La Minute mongole

Nétonon Noël Ndjékéry

Que vais-je bien faire d'un petit orphelin, moi dont le sacerdoce est d'enterrer les cadavres?

Nétonon Noël Ndjékéry, «Maman, les cocos?», in La Minute mongole (La Cheminante 2014)

Recensione

di Françoise Delorme

Pubblicato il 11/12/2014

Les cinq récits qui composent ce livre tiennent à la fois de la nouvelle et de la fable morale. Clos par une chute surprenante, ils s'ancrent dans le quotidien et l'histoire violente du Tchad (dont certains traits peuvent être ceux de l'Afrique tout entière) et produisent une morale universelle, qu'il s'agisse du comportement personnel ou des mouvements collectifs.

Dans «Bemba», le premier récit, Nétonon Noël Ndjékéry raconte comment un événement mortifère surgit. Il déplie sous nos yeux un réseau de raisons inextricablement enchevêtrées les unes dans les autres: l'ignorance d'un jeune homme qui trouve une grenade sans savoir ce que c'est et croit qu'il s'agit d'un fruit magique, une hiérarchie sociale rigide qui entrave les amours véritables, l'appât du gain pour de bons ou de mauvais motifs et les enjeux parfois incompréhensibles et eux-mêmes composites d'une lutte pour le pouvoir national. Le style, à la fois précis et traversé de fulgurances poétiques très évocatrices, construit peu à peu une vision chaleureuse d'un monde humain complexe, douloureux, parfois presque absurde.

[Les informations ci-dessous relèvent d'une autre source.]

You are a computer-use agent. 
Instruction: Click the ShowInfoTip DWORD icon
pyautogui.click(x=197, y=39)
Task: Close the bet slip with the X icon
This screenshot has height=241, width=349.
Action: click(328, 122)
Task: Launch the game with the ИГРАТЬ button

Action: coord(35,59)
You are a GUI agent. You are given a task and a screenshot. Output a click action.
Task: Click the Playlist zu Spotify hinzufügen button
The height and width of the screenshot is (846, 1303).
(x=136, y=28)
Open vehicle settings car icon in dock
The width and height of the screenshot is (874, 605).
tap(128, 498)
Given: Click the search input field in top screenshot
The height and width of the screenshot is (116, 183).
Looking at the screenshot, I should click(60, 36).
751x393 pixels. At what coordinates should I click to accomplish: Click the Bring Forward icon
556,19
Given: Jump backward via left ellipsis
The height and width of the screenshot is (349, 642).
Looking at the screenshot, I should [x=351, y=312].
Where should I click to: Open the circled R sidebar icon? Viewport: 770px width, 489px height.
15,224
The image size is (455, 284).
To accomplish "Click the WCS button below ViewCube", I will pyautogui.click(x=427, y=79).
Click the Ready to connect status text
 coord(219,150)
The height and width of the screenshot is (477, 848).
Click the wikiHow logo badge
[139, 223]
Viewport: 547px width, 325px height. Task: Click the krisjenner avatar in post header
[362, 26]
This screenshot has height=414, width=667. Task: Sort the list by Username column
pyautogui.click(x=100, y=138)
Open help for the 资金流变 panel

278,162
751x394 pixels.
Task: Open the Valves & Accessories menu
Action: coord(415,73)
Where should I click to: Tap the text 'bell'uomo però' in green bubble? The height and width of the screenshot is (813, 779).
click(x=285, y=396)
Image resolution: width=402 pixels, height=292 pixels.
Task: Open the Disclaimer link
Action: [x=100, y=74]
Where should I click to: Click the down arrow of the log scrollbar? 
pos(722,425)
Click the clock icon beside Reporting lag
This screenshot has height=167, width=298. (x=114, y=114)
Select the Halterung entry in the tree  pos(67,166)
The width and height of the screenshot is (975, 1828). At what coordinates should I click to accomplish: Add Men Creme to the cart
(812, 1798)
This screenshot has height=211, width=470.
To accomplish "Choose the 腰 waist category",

Chacun de ces récits poignants noue dans des proportions diverses et par des intrigues singulières les mêmes problématiques pour faire apparaître, en le grossissant, un aspect différent. Cependant, il semble que Nétonon Noël Njékéry ait le plus à cœur de montrer comment un élan primaire d'égotisme ou un égoïsme fondamental s'allient vite à d'autres faiblesses tout humaines pour créer un monde corrompu dont la violence n'a d'égale que celle inéluctable du désert et des cataclysmes naturels. Il n'épargne à l'imagination du lecteur aucune torture, ni celle de la sécheresse, ni celle de la faim, ni celle des geôles, ni celle de la peur. Dans le récit «La minute mongole» qui occupe le centre du livre, l'écrivain laisse pourtant espérer que, parfois, une petite lucarne pourrait s'entr'ouvrir un instant, c'est «la minute mongole», minute d'où peut jaillir une imprévisible liberté. Il s'agit de ne pas la laisser s'envoler, et, surtout, de ne jamais négliger aucune possibilité d'agir le moins mal possible.

Que vais-je bien faire d'un petit orphelin, moi dont le sacerdoce est d'enterrer les cadavres?

Ces mots concluent le dernier récit, «Maman, les cocos?», qui conte la souffrance d'une femme poussée à bout par un mari jaloux et soucieux de pureté identitaire. Toutes les vicissitudes humaines ordinaires se trouvent exacerbées dans un monde trop difficile:  elle meurt d'épuisement après avoir bercé longtemps son enfant du rêve d'être enfin débarrassé de la faim, mais aussi de la bêtise. Elle l'a cependant suffisamment protégé, au-delà de ses propres forces, même poussée dans ses derniers retranchements. Il survit, miraculeusement. L'écrivain prend le relais et recueille cet orphelin imaginaire. Il tente avec cette histoire et celles douloureuses et violentes qui l'accompagnent de circonscrire les problèmes d'un pays écartelé entre une tradition blessée et une modernité technique et politique non questionnée. Il tente de montrer comment elles s'entrecroisent pour créer une société dénaturée dont la brutalité se répand dans tous les rouages de la vie commune.

Les récits, comme les étoiles, durent plus longtemps que les hommes. L'écrivain espère qu'ils pourront, peut-être, contribuer à une meilleure compréhension du monde, en offrant au lecteur de pouvoir revenir sur le passé pour l'interroger, le regarder en face et échapper ainsi à toute simplification hâtive et désincarnée:

Il paraît qu'une étoile a la même trajectoire qu'un être vivant. [...] Si ce n'est qu'elle aurait cette faculté déniée au commun des mortels de continuer à vous mitrailler de clins d'œil longtemps, longtemps après qu'elle se soit éteinte.